Vejam, sou totalmente à favor de que as pessoas sejam chamadas daquilo que se sentem mais confortáveis. O problema está em, ao acordar, ter que ir pesquisar qual é o status quo da ideologia esquerdista vigente! Não tenho culpa se não sabia que adicionaram mais uma letra na sigla que antigamente era só LGBT! Não quero me sentir como um criminoso quando dá aquele frio na espinha na hora de me referir à  etnia de uma pessoa!

Voltando… Este arrepio que dá de estar ou não “falando o certo”, é puro controle mental. Mesmo as pessoas de esquerda vivem sob o terror da Polícia do Pensamento. Hoje em dia, é preciso muita coragem para, sendo de esquerda, ao encarrar a situação do país, falar timidamente “ah, acho que não vou votar no Lula na próxima eleição”. E, ao olhar a expressão do grupinho, se corrigir rapidamente, “vou cotar no Ciro… haha”

Porque o mecanismo de controle mental está, como o nome sugere, dentro da sua cabeça. O medo da punição faz com que você mesmo se censure. Vai além do que você considera certo ou errado, passa pela camada do terror da punição social que acarretará.

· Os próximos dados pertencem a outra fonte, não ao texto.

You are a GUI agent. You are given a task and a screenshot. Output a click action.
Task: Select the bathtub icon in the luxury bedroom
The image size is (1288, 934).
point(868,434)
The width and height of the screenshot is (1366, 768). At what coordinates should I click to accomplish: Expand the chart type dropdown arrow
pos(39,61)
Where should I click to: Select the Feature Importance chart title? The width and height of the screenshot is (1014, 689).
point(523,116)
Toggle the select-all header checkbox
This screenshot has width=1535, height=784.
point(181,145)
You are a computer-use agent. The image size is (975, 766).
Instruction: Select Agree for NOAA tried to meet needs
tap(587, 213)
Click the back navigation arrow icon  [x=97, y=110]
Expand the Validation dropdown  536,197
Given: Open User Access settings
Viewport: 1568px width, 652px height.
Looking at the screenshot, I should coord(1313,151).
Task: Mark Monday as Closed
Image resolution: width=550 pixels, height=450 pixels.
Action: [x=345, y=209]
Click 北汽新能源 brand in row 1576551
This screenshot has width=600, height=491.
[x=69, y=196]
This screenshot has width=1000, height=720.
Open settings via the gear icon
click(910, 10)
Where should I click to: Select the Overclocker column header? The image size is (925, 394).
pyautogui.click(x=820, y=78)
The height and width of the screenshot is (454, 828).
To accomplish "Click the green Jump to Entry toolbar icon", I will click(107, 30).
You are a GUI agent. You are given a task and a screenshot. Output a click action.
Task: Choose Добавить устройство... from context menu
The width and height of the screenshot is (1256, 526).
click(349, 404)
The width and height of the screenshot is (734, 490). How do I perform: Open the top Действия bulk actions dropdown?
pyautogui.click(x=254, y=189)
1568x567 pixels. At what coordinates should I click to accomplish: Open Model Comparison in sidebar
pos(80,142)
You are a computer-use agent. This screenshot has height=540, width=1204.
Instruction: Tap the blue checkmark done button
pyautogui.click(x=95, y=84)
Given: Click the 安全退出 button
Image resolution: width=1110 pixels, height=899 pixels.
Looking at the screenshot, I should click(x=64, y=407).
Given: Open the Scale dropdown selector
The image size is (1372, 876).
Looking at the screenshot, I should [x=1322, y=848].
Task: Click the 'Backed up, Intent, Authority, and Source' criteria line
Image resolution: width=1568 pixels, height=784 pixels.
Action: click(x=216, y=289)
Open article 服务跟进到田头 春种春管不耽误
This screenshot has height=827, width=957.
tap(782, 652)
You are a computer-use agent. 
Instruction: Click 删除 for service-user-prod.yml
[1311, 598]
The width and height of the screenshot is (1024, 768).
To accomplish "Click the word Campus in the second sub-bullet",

Quem estava em condição de comprar carne, agora está só conseguindo comprar ovo.
Quem só conseguia comprar ovo, agora está… bem, está na merda. Com deficiência de nutrientes.
Mas ai de você se ousar reclamar!
Não importa se você sabe que o rumo que as coisas estão tomando é muito errado.
Se você se manifestar, será excluído, hostilizado, silenciado…
Então é bom que seja bem ortodoxo, e concorde com tudo que O Partido (como se diz no livro) quer que você diga. Aliais, diga não… pense. Pois é exigido que você se force a pensar da forma que é “correto”.

References

References
1 Já vi gente dizendo que este livro não era um retrato da Revolução Russa, e sim uma alegoria contra o capitalismo. Não sei muito bem como rebater esta crítica, porque não é bem desonestidade intelectual, é burrice mesmo.